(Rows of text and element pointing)
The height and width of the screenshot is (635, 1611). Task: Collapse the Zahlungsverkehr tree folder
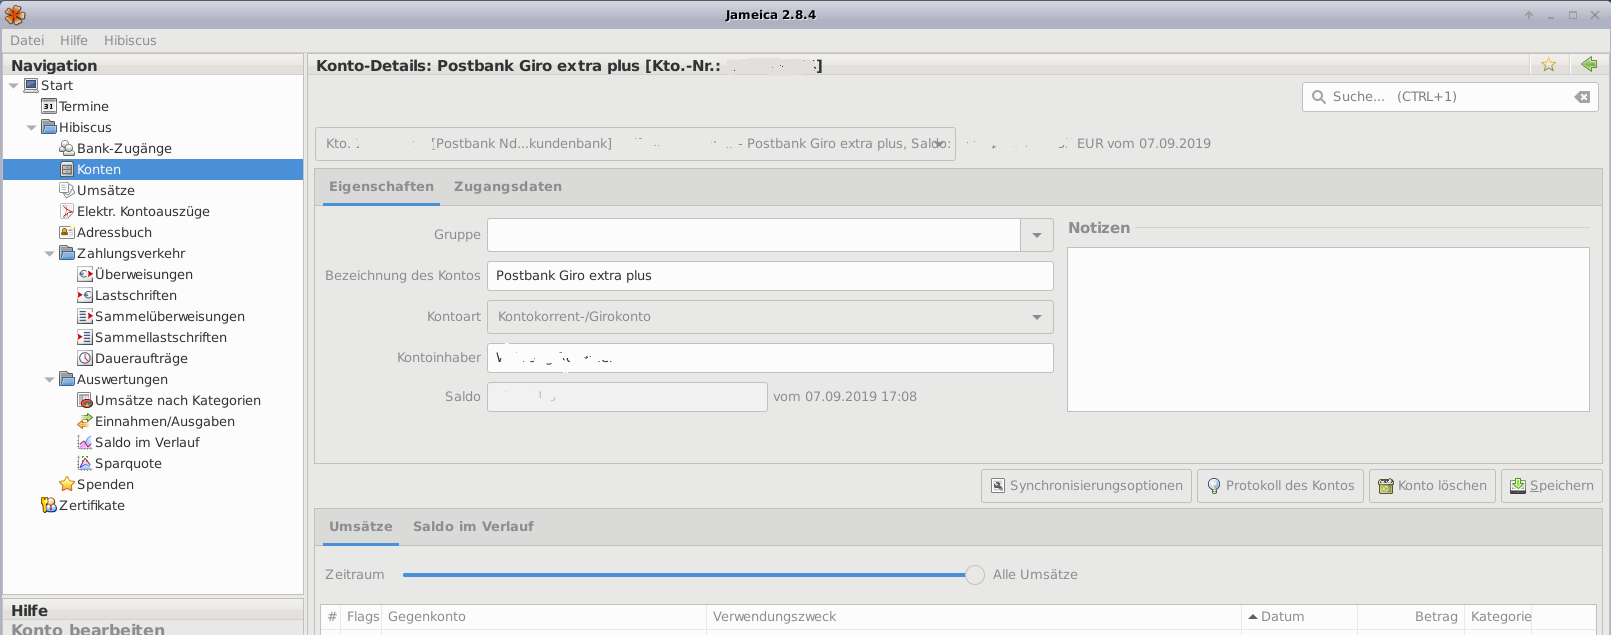(x=50, y=254)
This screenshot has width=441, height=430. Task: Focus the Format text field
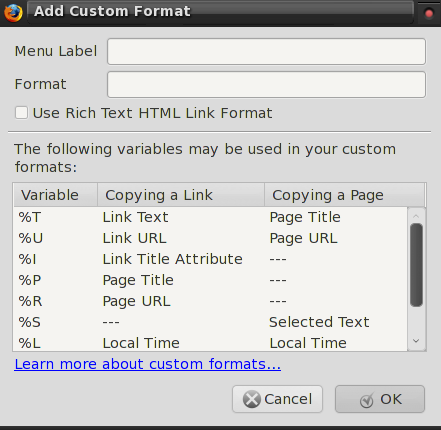266,84
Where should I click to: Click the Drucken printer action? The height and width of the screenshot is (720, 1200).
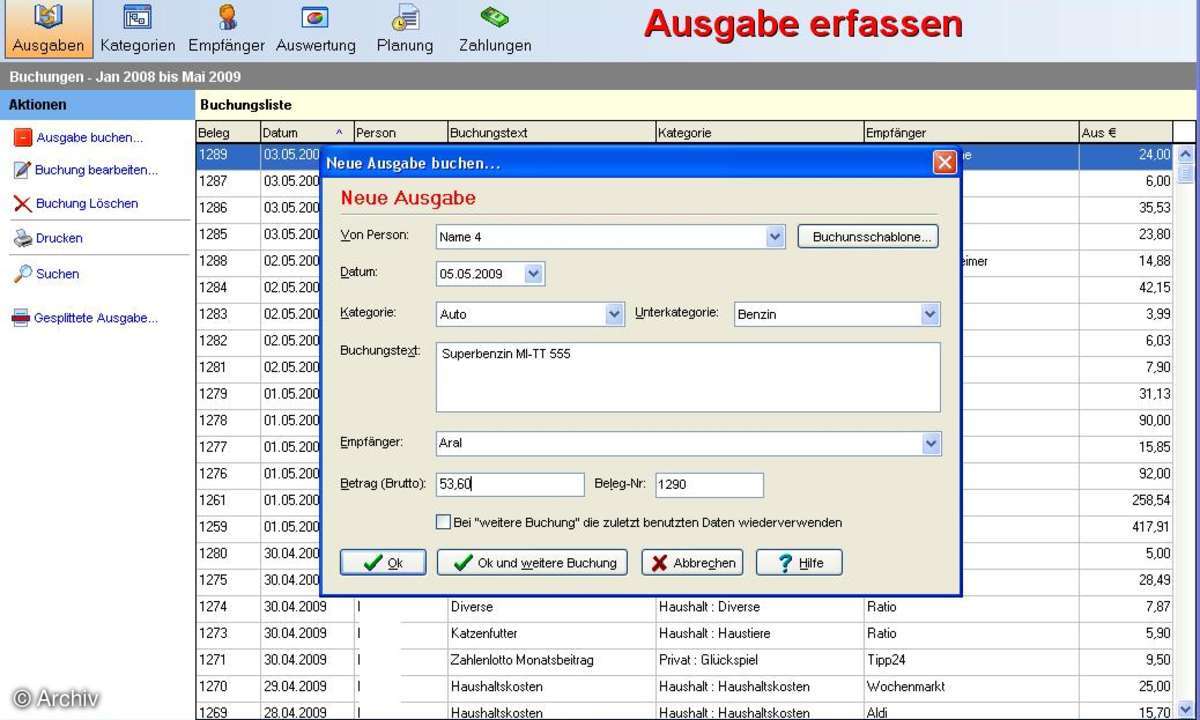[59, 238]
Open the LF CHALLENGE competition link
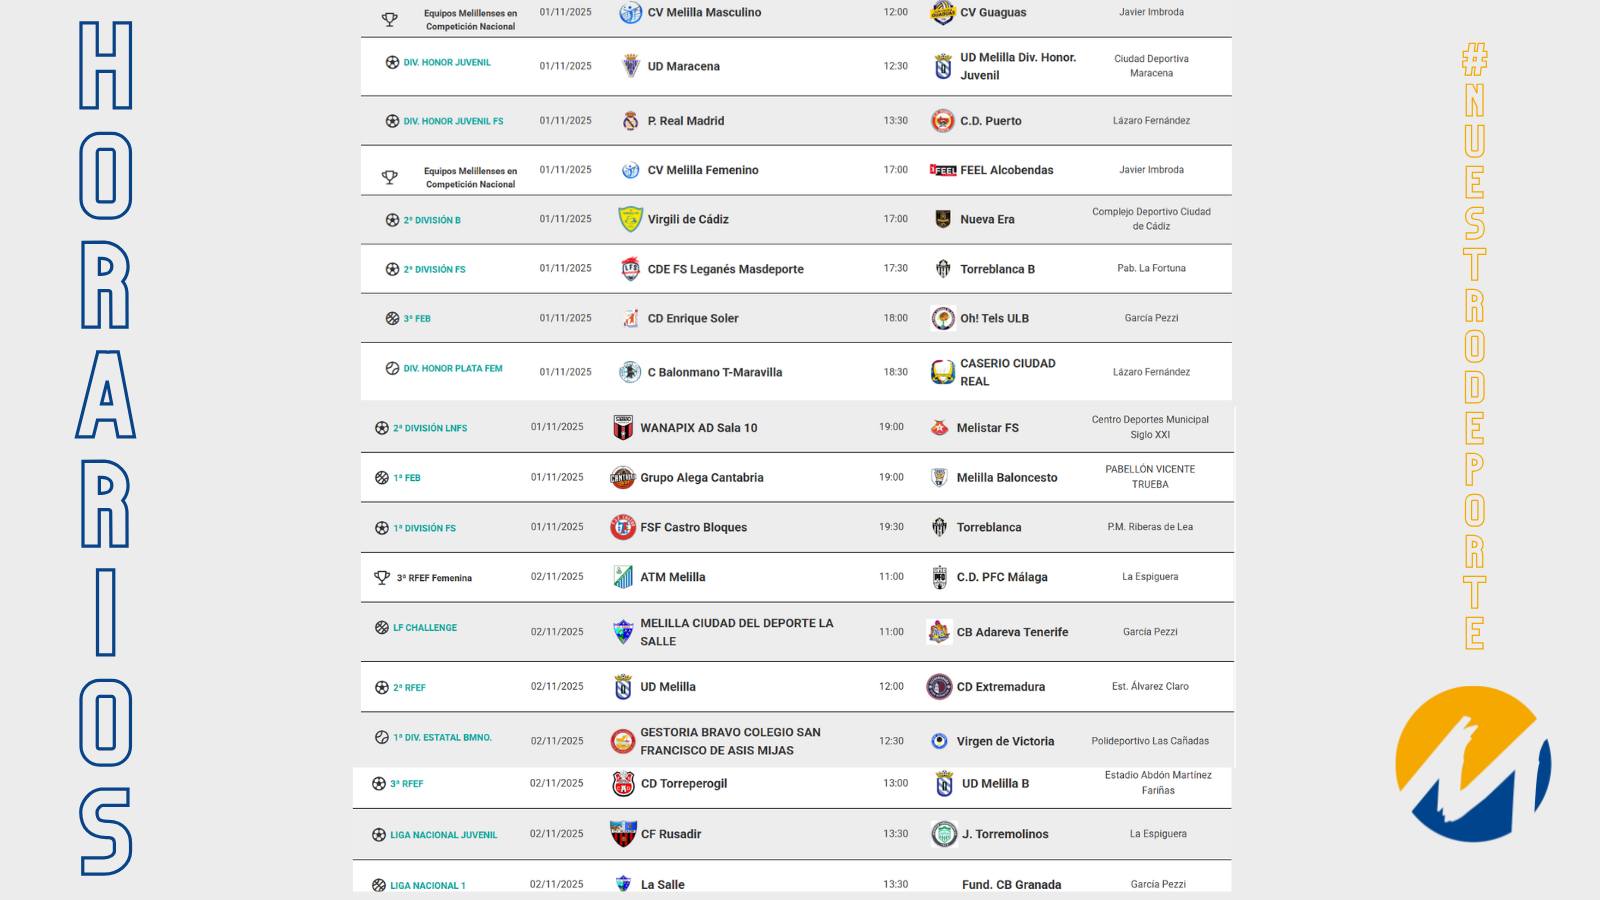 tap(424, 628)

#### Task to carry out
Please rewrite all the rows above, renaming "Task" to "Instruction" everywhere and changing nothing else. Leave out the pictures.

#### Correct output
The height and width of the screenshot is (635, 1611). Instruction: Collapse the Zahlungsverkehr tree folder
(x=50, y=254)
This screenshot has width=441, height=430. Instruction: Focus the Format text field
266,84
Where should I click to: Click the Drucken printer action? The height and width of the screenshot is (720, 1200).
[59, 238]
Open the LF CHALLENGE competition link
 tap(424, 628)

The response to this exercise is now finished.